# 40% model IHC  M



## rodue (Jan 23, 2016)

[ame]https://www.youtube.com/watch?v=fuz2BXfTI6M&feature=em-upload_owner[/ame] 
this is my first scratch built engine I purchased the flywheels from Paul Breisch, that is used on his Olds Model. I made them look like the M.
I used 1/8 cold rolled steel and hand form and weld them in the shape of the M. It is all steel no body filler was used


----------



## kuhncw (Jan 23, 2016)

Rodue, that M is a very nice looking and running engine.  What kind of welding process did you use?

Chuck


----------



## rodue (Jan 24, 2016)

kuhncw said:


> Rodue, that M is a very nice looking and running engine. What kind of welding process did you use?
> 
> Chuck


 All I had at that time was and ark welder, it worked well because you could lay down a heavy bead. It did take a lot of grinding.


----------



## cam081 (Mar 9, 2016)

Great model I have been wanting to build one myself as I have the full size engine. 
Did you have any plans for your build? 
Thanks cam


----------



## rodue (Mar 10, 2016)

I do not have any drawings. I used the full size engine and I did not tear it all down for the dimension's, I used a hand held calculator and set it at the scale of 40% and scaled the engine. 
"GEM" was doing an article on International and a guy took a picture of the model beside a 6 Hp and sent it in to GEM.


----------



## 65arboc (Mar 10, 2016)

Beautiful job! I just got a 3hp full size IH and want to model it also. What did you make the main cylinder and hopper out of please?

Jim in Pa


----------



## deverett (Mar 11, 2016)

cam081 said:


> Great model I have been wanting to build one myself as I have the full size engine.
> Did you have any plans for your build?
> Thanks cam



I don't know whether they are still in business, but Wismer used to sell castings for a 1/2 size IHC M type, also the truck or skid.
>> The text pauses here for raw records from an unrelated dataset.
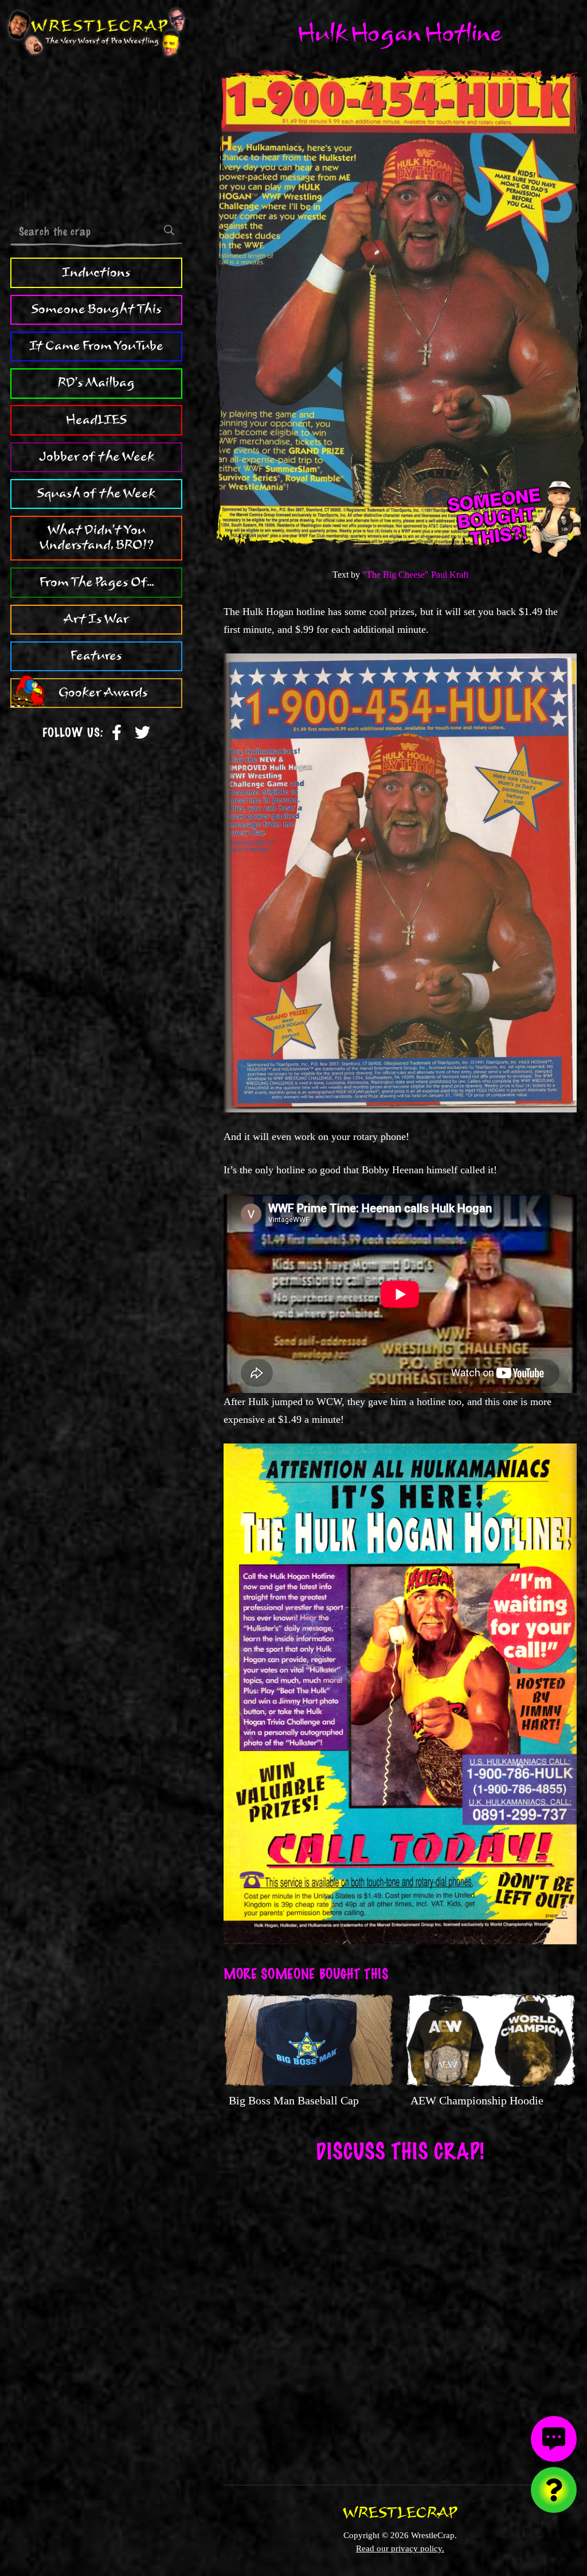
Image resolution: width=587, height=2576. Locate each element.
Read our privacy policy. (400, 2548)
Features (96, 655)
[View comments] (554, 2439)
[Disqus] (400, 2316)
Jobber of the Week (96, 456)
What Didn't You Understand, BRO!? (97, 538)
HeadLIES (96, 420)
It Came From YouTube (96, 346)
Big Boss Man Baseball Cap (294, 2100)
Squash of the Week (96, 493)
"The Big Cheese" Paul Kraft (415, 574)
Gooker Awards (103, 692)
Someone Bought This (97, 309)
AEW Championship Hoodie (476, 2100)
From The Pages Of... (97, 582)
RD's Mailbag (96, 382)
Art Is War (96, 619)
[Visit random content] (554, 2490)
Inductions (96, 272)
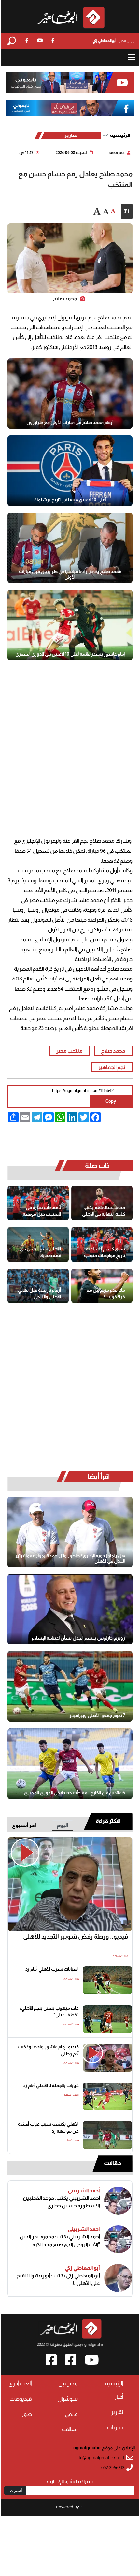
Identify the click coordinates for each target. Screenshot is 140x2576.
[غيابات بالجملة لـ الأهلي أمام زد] (107, 2096)
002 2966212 (112, 2468)
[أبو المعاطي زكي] (118, 2278)
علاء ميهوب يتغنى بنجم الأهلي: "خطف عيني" (49, 2012)
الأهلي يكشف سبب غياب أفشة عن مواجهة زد (48, 2128)
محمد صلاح (113, 1051)
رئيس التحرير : (113, 41)
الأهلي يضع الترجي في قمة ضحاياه (40, 1252)
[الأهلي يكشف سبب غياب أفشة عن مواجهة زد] (107, 2135)
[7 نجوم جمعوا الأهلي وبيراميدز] (69, 1686)
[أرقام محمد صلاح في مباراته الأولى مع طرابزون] (69, 393)
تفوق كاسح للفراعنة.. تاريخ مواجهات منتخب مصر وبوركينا (104, 1253)
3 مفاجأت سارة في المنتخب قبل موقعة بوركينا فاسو (42, 1211)
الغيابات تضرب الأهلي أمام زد (51, 1969)
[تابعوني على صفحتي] (70, 108)
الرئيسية (120, 135)
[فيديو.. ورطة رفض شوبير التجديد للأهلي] (70, 1884)
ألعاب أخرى (20, 2383)
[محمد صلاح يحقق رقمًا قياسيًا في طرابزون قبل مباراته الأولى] (69, 548)
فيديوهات (20, 2399)
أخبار (118, 2397)
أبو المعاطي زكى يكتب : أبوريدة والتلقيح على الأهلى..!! (58, 2279)
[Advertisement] (70, 746)
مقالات (112, 2163)
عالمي (71, 2414)
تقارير (71, 135)
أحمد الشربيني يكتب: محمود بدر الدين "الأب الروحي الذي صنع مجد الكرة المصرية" (60, 2240)
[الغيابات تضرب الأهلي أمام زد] (107, 1980)
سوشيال (67, 2399)
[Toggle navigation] (132, 57)
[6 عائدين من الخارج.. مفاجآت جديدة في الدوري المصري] (69, 1763)
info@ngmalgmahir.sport (99, 2457)
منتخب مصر (69, 1051)
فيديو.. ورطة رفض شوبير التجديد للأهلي (75, 1936)
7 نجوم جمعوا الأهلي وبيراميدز (97, 1715)
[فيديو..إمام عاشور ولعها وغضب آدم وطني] (107, 2058)
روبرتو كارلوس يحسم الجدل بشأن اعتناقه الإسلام (78, 1638)
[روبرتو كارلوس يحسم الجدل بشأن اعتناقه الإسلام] (69, 1609)
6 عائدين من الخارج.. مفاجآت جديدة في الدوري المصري (74, 1792)
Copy (110, 1101)
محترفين (68, 2383)
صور (26, 2414)
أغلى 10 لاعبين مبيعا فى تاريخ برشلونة (70, 499)
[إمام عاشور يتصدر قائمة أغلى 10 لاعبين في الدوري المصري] (69, 625)
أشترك (16, 2490)
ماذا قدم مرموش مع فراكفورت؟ (105, 1294)
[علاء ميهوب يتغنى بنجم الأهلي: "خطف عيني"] (107, 2019)
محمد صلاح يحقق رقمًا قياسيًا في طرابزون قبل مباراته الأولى (70, 574)
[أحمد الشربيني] (118, 2201)
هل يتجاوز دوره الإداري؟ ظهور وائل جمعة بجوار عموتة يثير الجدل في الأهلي (70, 1558)
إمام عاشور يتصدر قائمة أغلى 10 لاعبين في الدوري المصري (70, 654)
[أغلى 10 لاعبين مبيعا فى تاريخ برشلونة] (69, 470)
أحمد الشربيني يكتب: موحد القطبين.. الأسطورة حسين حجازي (60, 2201)
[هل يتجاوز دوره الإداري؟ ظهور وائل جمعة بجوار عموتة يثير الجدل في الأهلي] (69, 1532)
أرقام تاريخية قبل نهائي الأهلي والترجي (39, 1294)
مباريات (115, 2427)
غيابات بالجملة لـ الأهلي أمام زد (50, 2085)
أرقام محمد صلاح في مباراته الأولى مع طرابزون (70, 422)
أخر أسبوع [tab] (24, 1825)
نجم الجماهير (111, 1067)
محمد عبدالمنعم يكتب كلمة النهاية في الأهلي (103, 1211)
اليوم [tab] (62, 1825)
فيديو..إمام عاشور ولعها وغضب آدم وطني (48, 2050)
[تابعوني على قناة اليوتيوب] (70, 82)
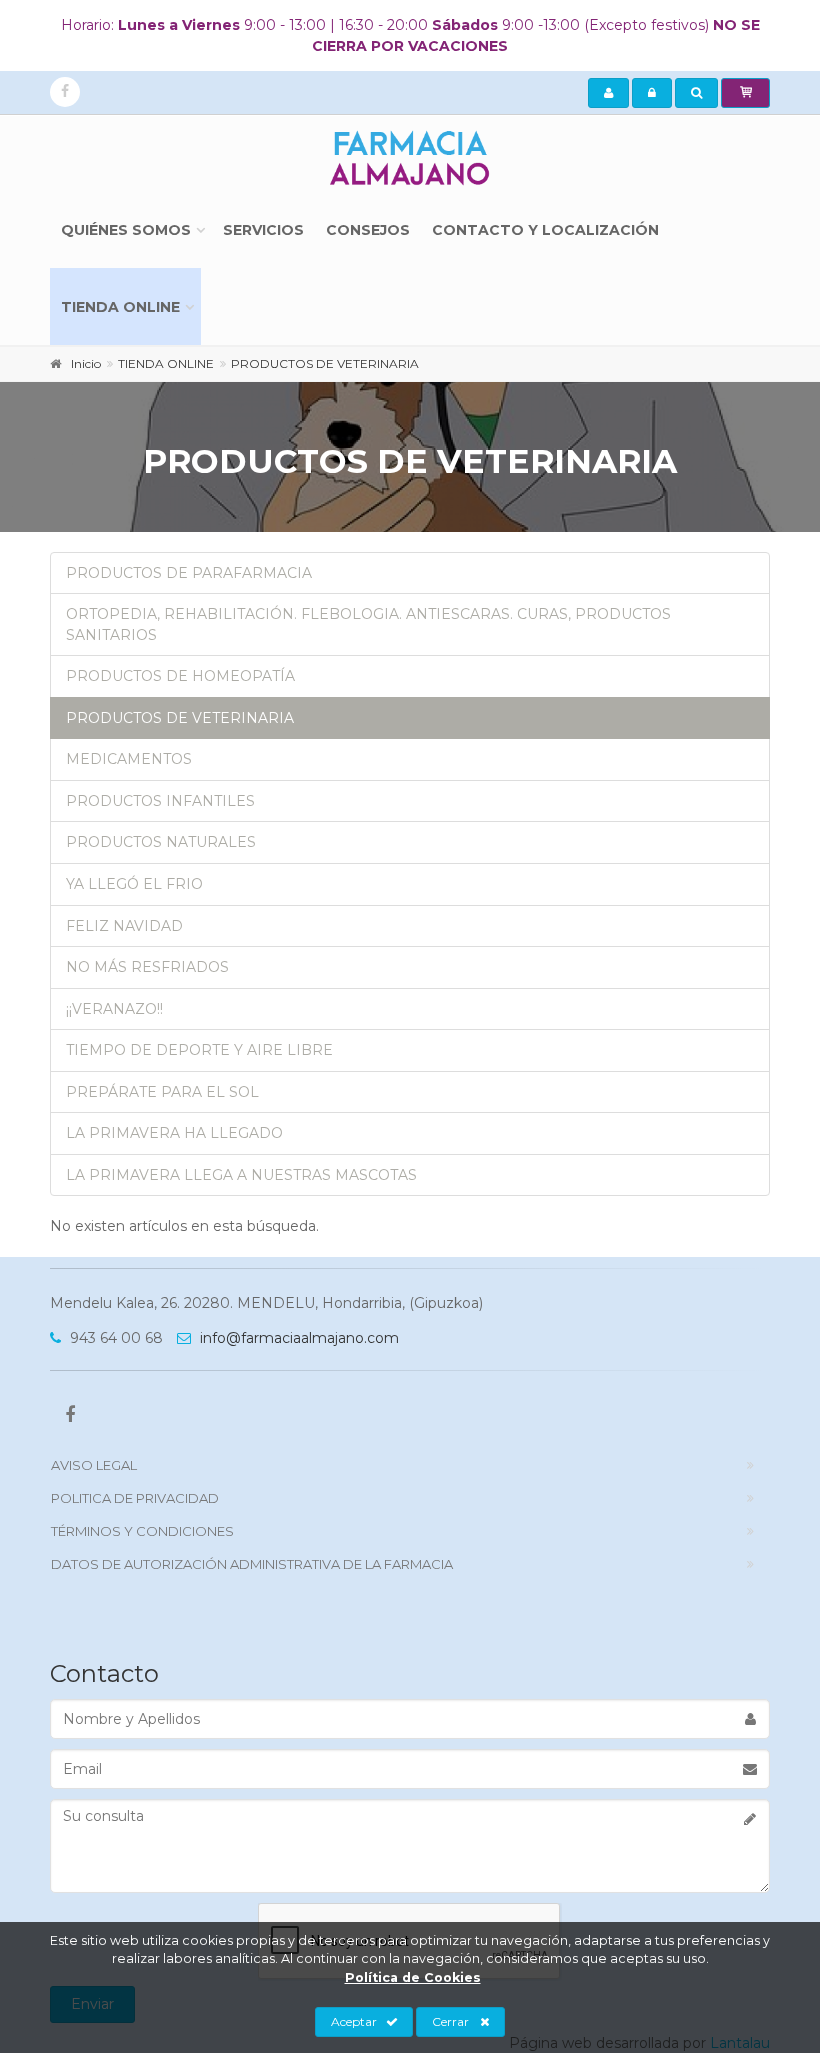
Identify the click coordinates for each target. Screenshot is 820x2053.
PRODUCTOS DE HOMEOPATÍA (180, 676)
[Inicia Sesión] (652, 93)
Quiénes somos (126, 230)
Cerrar (450, 2021)
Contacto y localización (545, 230)
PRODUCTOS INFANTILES (160, 801)
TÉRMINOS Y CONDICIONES (142, 1531)
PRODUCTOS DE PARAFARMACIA (189, 573)
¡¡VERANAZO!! (114, 1009)
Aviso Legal (94, 1465)
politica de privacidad (135, 1498)
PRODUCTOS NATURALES (161, 842)
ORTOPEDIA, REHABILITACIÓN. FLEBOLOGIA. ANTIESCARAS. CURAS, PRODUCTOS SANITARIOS (368, 624)
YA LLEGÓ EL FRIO (134, 884)
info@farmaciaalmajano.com (297, 1338)
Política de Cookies (413, 1977)
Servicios (263, 230)
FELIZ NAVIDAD (124, 926)
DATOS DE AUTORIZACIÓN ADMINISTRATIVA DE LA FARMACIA (252, 1564)
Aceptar (354, 2021)
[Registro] (608, 93)
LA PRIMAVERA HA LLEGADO (174, 1133)
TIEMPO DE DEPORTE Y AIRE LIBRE (199, 1050)
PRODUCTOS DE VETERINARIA (180, 718)
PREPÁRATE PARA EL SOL (162, 1092)
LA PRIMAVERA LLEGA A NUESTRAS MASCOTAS (241, 1175)
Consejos (368, 230)
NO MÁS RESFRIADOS (147, 967)
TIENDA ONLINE (120, 307)
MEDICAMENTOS (129, 759)
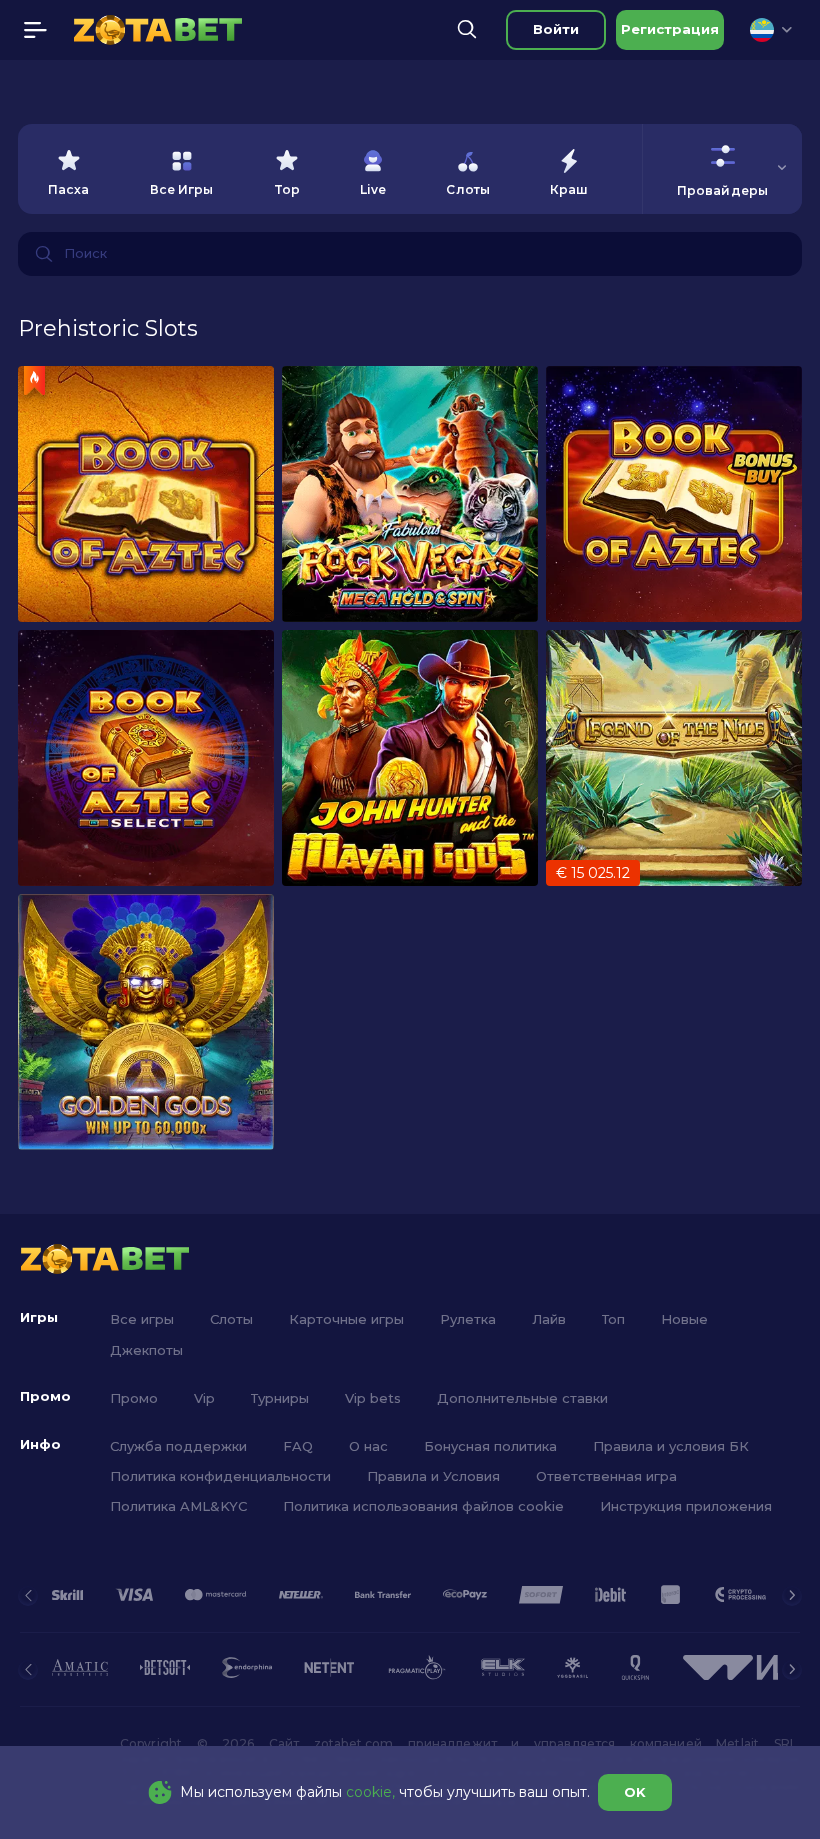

No web site, but details are as follows:
WISMER MACHINE COMPANY, INC.
1006 Old Bethlehem Pike
Sellersville,  PA  18960
Telephone   (215) 257-5081      
Fax   (215) 257-5083      
e-mail   [email protected]

Dave
The Emerald Isle


----------



## rodue (Mar 12, 2016)

65arboc said:


> Beautiful job! I just got a 3hp full size IH and want to model it also. What did you make the main cylinder and hopper out of please?
> 
> Jim in Pa


 I sent you a privet message


----------